Leader High Availability

Configuring Leader high availability requires a standby server, a load balancer (details here) between users and the Cribl UI port, and a Network Load Balancer between the Cribl Leader and Workers.

Leader high availability is optional. Many customers opt instead for a single Leader, and a remote Git repo for scheduled backups. If the Leader becomes unavailable, you can use the Git repo to provision a new Leader, restoring configuration from a backup.
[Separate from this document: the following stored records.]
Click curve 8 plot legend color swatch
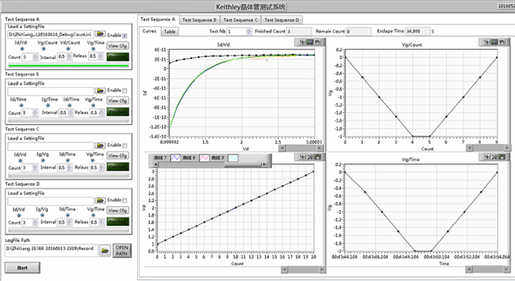 [x=204, y=158]
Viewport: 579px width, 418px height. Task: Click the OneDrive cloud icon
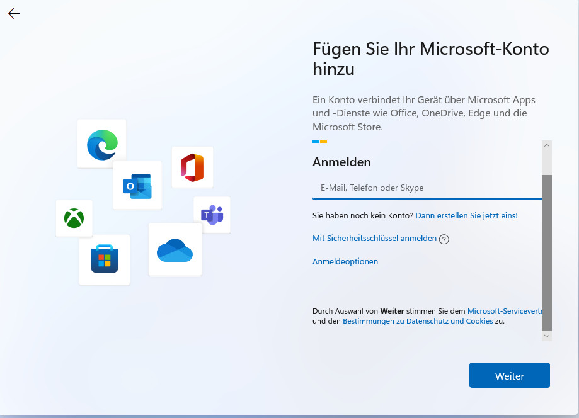[175, 250]
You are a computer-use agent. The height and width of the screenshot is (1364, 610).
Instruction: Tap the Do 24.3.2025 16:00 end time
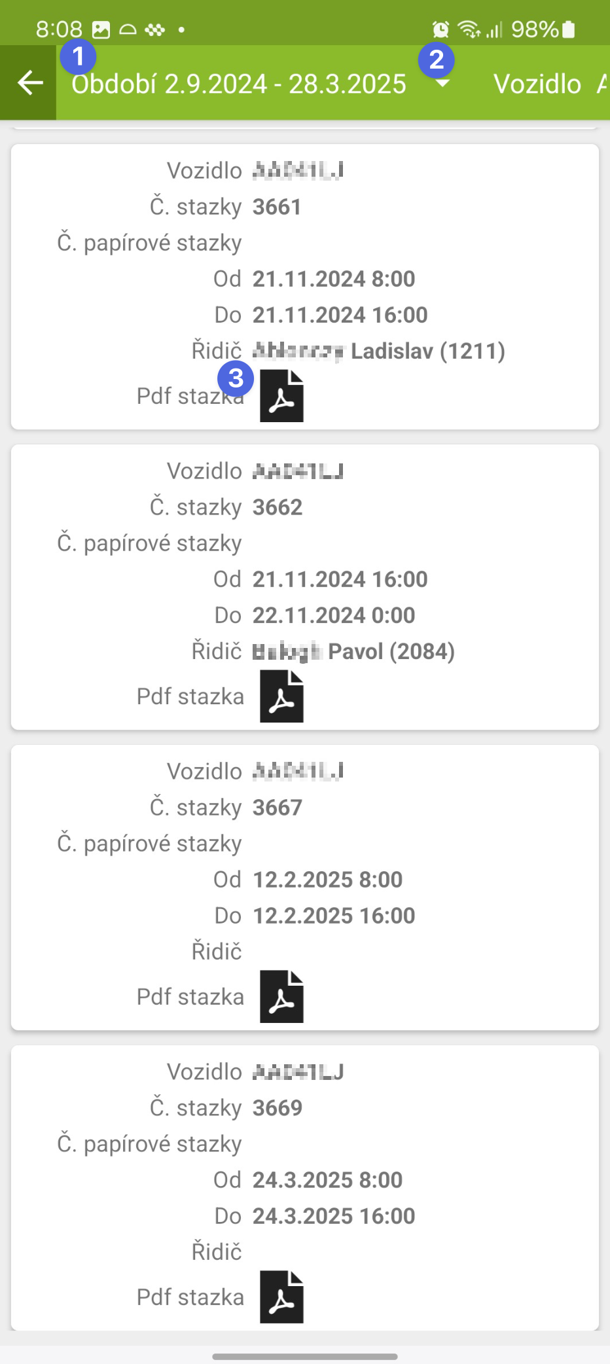[x=334, y=1216]
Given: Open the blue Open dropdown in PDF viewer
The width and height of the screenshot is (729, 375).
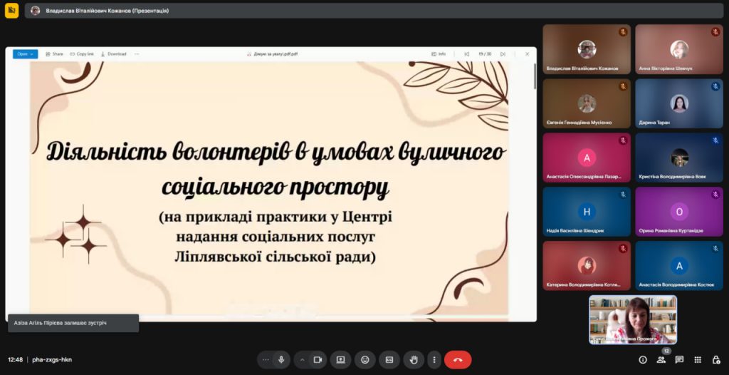Looking at the screenshot, I should pos(25,53).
However, a single Leader is reliable only when Workers are running Cribl Sources that fully leverage a shared-nothing architecture (such as Raw HTTP, Splunk HEC, Elasticsearch API, Amazon S3 Source, etc). Here, Workers can process data even if the Leader is unavailable. A Leader without failover will not reliably support Collectors, which require a Leader’s ongoing orchestration.

Disclaimers

All product names, logos, brands, trademarks, registered trademarks, and other marks listed in this document are the property of their respective owners. All such marks are provided for identification and informational purposes only. The use of these marks does not indicate affiliation, endorsement, or ownership of the marks or their respective owners.

This document is provided “as is” with NO EXPRESS OR IMPLIED WARRANTIES OR REPRESENTATIONS. It is intended to aid users in displaying system architecture, but might not be applicable or appropriate in all circumstances. You should not act on any information provided until you have formed your own opinion through investigation and research. Cribl is not responsible for any use of this document or the information provided herein.